Beneran. Dengan sedikit melakukan teror, akhirnya 4 hari yang lalu berita gembira itu saya terima.
“Sore ini jam 4 ya ..”
Alhamdulillah ...
Agak cemas juga sih sebenarnya. Khawatir akan menghadapi situasi yang di luar perkiraan. Sepanjang jalan tak henti berdo’a, semoga saya bisa diterima dengan baik, dan keluarga kecil saya yang baru bisa menjadi tempat kembali yang nyaman bagi jiwa dan hati saya.
Dan ... Subhanallah ... Ada kerinduan dan kesejukan yang tak terkatakan saat berada di tengah-tengah mereka. Hiks ... rasanya jadi terharu T_T.
Satu yang baru saya sadari, ternyata saya sungguh merindukan suasana dan saat-saat seperti ini.
Alhamdulillah ...
Terima kasih Allah ...

Faathir as Samaawaati wal Ardhi, Anta waliyyi Fiddunya wal Aakhirat.
Tawaffanii musliman wa alhiqni bi ashshoolihiin
Wa alhiqni bi ashsholihiin

Wednesday, May 28, 2008

Keluhku

Nek melu-melu ngrasakke kondisi negeri ini, rasanya sedih banget.
Miris, getir, sebel, jengkel, bingung, judheg, semua jadi satu.
Lha gimana ya, wong para pimpinan daerahnya aja waktu diajak bicara soal kemiskinan rakyat, malah tidur. Wakil rakyatnya sibuk ingin menggugat sesiapa yang mengusik kenyamanannya duduk di Senayan, meski usikan itu hanya berupa sindiran lewat lagu. Saat monster bernama KPK beraksi dan berbuat ulah, mereka mulai kelabakan. Saking takutnya, sang monster terancam akan dibina (sakan). Padahal kan, kalo ga salah, kenapa mesti takut ? Lagipula ada yang harusnya lebih ditakuti dari sekedar sekumpulan makhluk dalam wadah bernama KPK itu, Yaitu Ia Sang Pemilik Makhluk.
Prajurit dan aparatnya yang harusnya saling berkolaborasi untuk mewujudkan keamanan dan kedamaian, malah sibuk gontok-gontokan sesama mereka sendiri. Ia yang seharusnya jadi pelindung, malah jadi momok yang ditakuti bahkan kadang jadi musuh yang harus dilawan.
Orang-orang kayanya sibuk ikut kontes membuat menara paling tinggi, sementara saudaranya yang tak berpunya hanya bisa menatap hampa rumah dan harta miliknya yang masih berkubang dalam lumpur, tanpa ada kepastian.
Pulau-pulau terluarnya dibiarkan terlantar dan kurang diperhatikan. Hanya sebagian kecil saja yang baru-baru ini mulai diberi perhatian.
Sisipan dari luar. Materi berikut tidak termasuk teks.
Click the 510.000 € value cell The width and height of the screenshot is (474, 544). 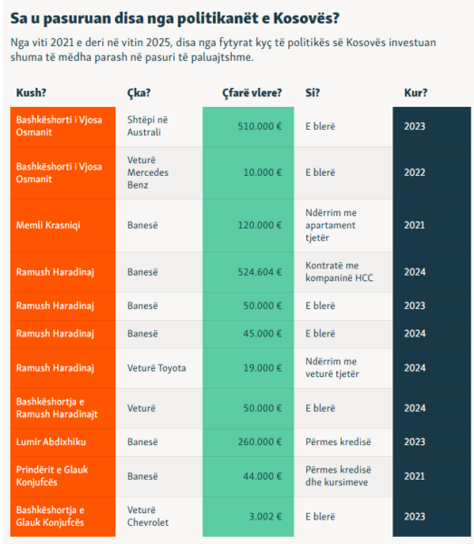[248, 126]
Giliran diakui oleh negara lain, kitanya teriak-teriak nggak rela. Seandainya mereka bisa berkata, mungkin mereka akan bilang ”Selama ini kemane aje Bang ???”
Nggak Cuma pulau, budayapun gitu juga. Bahkan kejadiannya nggak cuma sekali. Secara, setiap kita, pastinya akan merawat dan melindungi apa yang jadi miliknya, bukan ??!!!
Para penentu kebijakannya sibuk bekerja. Tapi entah untuk siapa. Untuk dirinya sendiri, untuk sekelompok orang tertentu, untuk orang-orang diatasnya atau benar-benar untuk kesejahteraan rakyat yang ditanggungnya.
Materialisme menjadi denyut nadi kehidupan di kota besarnya, anarkhisme memenuhi jiwa-jiwa para mudanya, individualisme merasuki para remajanya. Hingga yang ada hanya aku, terwujudnya inginku, masalahku dan kehidupanku.
Ketidakpedulian merajalela, nurani mulai menumpul.
Agama ... ?
Entah diletakkan dimana ia.
Sebagiannya masih setia membawanya kemanapun mereka pergi.
Sebagian lainnya meninggalkannya beberapa lama, ketika mereka pergi, dan mengambilnya lagi setelah mereka kembali.
Sebagian lainnya lagi bahkan telah lupa, dimana dulu ia meletakkannya.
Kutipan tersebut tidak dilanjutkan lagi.